Will you quote precisely the lines that run from the top of the material below to the line containing "You are a computer-use agent. The height", both ends included?

=== Records for this task ===

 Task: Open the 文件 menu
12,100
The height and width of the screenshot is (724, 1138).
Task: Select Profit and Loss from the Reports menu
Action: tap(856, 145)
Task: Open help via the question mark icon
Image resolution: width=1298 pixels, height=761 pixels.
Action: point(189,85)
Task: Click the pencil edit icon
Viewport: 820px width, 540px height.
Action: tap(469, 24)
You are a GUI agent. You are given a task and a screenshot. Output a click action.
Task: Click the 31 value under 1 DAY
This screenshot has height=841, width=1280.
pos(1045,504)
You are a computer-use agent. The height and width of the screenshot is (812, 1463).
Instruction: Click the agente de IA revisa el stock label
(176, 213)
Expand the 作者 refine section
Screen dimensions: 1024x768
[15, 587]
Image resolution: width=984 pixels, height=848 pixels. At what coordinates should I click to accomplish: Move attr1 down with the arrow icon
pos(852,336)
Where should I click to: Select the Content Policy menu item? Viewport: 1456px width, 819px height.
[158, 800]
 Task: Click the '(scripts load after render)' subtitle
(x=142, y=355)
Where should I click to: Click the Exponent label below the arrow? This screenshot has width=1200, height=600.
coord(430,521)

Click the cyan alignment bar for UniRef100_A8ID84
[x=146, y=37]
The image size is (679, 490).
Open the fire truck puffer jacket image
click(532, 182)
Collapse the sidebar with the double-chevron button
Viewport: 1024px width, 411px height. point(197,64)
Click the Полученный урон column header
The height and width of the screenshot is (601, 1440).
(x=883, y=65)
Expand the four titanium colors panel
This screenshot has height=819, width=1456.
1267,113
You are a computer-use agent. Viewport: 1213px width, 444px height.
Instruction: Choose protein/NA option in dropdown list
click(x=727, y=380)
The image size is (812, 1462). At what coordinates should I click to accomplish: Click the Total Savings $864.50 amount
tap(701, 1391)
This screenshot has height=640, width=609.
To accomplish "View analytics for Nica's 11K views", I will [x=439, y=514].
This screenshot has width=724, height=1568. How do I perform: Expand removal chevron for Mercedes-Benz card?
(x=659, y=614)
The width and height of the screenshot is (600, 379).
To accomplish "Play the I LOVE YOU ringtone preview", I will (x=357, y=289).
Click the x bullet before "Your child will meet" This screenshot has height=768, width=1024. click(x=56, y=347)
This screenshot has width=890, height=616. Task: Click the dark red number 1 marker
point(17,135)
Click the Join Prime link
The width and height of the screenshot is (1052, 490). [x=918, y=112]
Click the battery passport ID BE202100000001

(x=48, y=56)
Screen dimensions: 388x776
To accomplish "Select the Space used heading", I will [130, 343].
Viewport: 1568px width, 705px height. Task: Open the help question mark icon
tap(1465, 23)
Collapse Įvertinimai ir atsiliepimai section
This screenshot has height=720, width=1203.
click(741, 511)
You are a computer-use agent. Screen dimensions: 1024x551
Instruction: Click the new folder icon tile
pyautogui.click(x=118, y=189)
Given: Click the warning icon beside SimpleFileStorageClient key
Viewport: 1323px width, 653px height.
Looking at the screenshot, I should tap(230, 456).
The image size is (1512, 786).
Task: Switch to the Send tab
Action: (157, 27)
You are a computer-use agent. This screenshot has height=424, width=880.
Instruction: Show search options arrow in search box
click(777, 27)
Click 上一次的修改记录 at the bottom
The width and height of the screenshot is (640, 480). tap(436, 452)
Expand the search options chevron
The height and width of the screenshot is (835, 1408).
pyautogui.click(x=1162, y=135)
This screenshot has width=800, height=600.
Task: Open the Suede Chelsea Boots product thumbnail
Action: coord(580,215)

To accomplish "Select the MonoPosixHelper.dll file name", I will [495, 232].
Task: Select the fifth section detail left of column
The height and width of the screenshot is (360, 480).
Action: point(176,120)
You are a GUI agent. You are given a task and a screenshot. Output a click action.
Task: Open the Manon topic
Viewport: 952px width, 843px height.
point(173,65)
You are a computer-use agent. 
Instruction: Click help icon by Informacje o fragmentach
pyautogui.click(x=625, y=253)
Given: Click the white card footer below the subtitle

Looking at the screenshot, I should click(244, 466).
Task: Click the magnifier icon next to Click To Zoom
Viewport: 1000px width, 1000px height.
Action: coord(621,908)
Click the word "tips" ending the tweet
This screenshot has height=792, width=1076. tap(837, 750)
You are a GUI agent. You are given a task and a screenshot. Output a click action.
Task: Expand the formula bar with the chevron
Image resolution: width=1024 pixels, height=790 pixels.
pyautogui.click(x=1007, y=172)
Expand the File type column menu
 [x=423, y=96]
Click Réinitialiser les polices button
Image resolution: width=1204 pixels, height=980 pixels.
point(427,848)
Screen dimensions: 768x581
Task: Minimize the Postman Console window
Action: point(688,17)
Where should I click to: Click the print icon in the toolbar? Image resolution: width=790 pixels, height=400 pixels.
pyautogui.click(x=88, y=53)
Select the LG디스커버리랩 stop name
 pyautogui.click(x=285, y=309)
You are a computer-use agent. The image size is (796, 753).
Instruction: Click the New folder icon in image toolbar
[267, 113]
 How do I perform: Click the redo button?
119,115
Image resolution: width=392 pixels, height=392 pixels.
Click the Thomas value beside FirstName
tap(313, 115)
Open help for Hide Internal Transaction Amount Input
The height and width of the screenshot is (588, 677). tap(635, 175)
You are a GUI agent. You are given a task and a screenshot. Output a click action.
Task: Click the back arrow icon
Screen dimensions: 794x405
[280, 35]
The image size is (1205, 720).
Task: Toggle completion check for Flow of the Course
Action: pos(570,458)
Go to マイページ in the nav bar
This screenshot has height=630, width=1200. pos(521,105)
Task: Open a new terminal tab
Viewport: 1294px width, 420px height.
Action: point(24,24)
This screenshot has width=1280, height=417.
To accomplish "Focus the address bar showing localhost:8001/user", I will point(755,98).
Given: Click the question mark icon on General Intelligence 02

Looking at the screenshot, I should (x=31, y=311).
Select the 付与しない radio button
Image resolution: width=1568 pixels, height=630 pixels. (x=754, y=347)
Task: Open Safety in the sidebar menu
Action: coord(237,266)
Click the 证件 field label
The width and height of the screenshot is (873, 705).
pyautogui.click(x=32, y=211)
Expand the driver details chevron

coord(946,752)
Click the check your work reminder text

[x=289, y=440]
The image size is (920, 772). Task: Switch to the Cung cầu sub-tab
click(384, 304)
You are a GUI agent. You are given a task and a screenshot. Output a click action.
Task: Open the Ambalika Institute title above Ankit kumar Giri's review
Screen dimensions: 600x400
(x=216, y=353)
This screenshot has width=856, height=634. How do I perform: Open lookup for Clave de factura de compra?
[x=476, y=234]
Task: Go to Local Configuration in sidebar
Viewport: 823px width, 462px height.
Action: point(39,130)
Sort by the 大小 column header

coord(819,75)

===

§ Answer section
 Task: Open the 文件 menu
12,100
The height and width of the screenshot is (724, 1138).
Task: Select Profit and Loss from the Reports menu
Action: tap(856, 145)
Task: Open help via the question mark icon
Image resolution: width=1298 pixels, height=761 pixels.
Action: point(189,85)
Task: Click the pencil edit icon
Viewport: 820px width, 540px height.
Action: tap(469, 24)
You are a GUI agent. You are given a task and a screenshot. Output a click action.
Task: Click the 31 value under 1 DAY
This screenshot has height=841, width=1280.
pos(1045,504)
You are a computer-use agent. The height and width of the screenshot is (812, 1463).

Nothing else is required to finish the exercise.